(Passage for review begins)

Use DiffPlex to produce better diffs

drhumlen commented 4 years ago

Hi! I've long been wishing for better diffs when comparing bigger objects/records or strings. I've searched around for a library to do better string diffing, and found a library called DiffPlex that does just that. I've posted some example screenshot below of the current diff rendering vs DiffPlex's. Imo it becomes a lot easier to see exactly what is changed in bigger object.

I've added some failing tests to the Sample project (not sure if it's the right place or not) to illustrate the new rendering.

This is still work in progress, but I rather show it off now before I put more time into it in case there's some reasons we can't do it this way. (Perfomance, compatability, preference..?). (Note also that I temporarily removed net461 because I couldn't get net461 to run on my machine before my patience ran out. (I'm on MacOS and every installer from microsoft seems to be .exe files))

(Passage for review ends)

**Activity 1:**
From the post about DiffPlex, print the part that opens with the words containing "Hi! I've long" and closes with "in bigger object.".
**Activity 2:**
Decide whether each statement agrees with the post about DiffPlex, answering yes or no and quoting the deciding words: (a) The author added failing tests to the Sample project. (b) The author describes the work as finished. (c) The author works on Windows.
The lines after this point have nothing to do with any of it.

(Recorded information begins)

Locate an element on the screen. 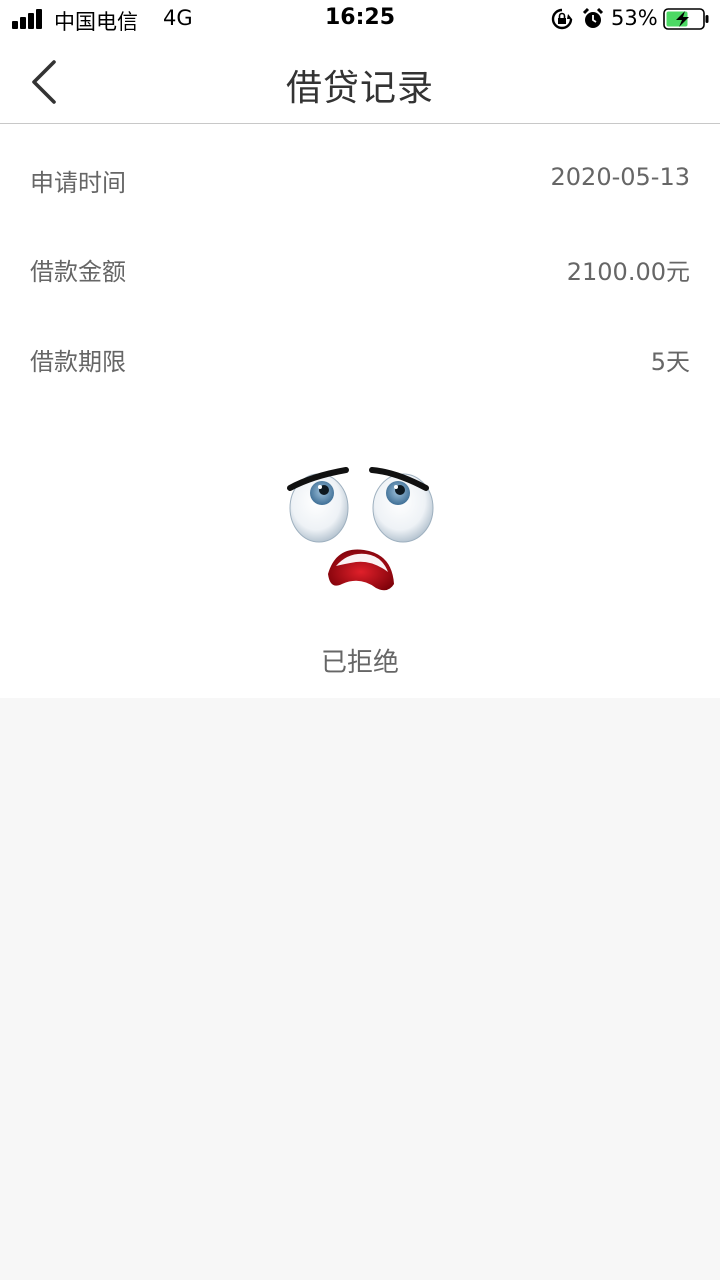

(Recorded information ends)

**Output 1:**
Hi! I've long been wishing for better diffs when comparing bigger objects/records or strings. I've searched around for a library to do better string diffing, and found a library called DiffPlex that does just that. I've posted some example screenshot below of the current diff rendering vs DiffPlex's. Imo it becomes a lot easier to see exactly what is changed in bigger object.

**Output 2:**
(a) Yes: "I've added some failing tests to the Sample project"
(b) No: "This is still work in progress"
(c) No: "I'm on MacOS"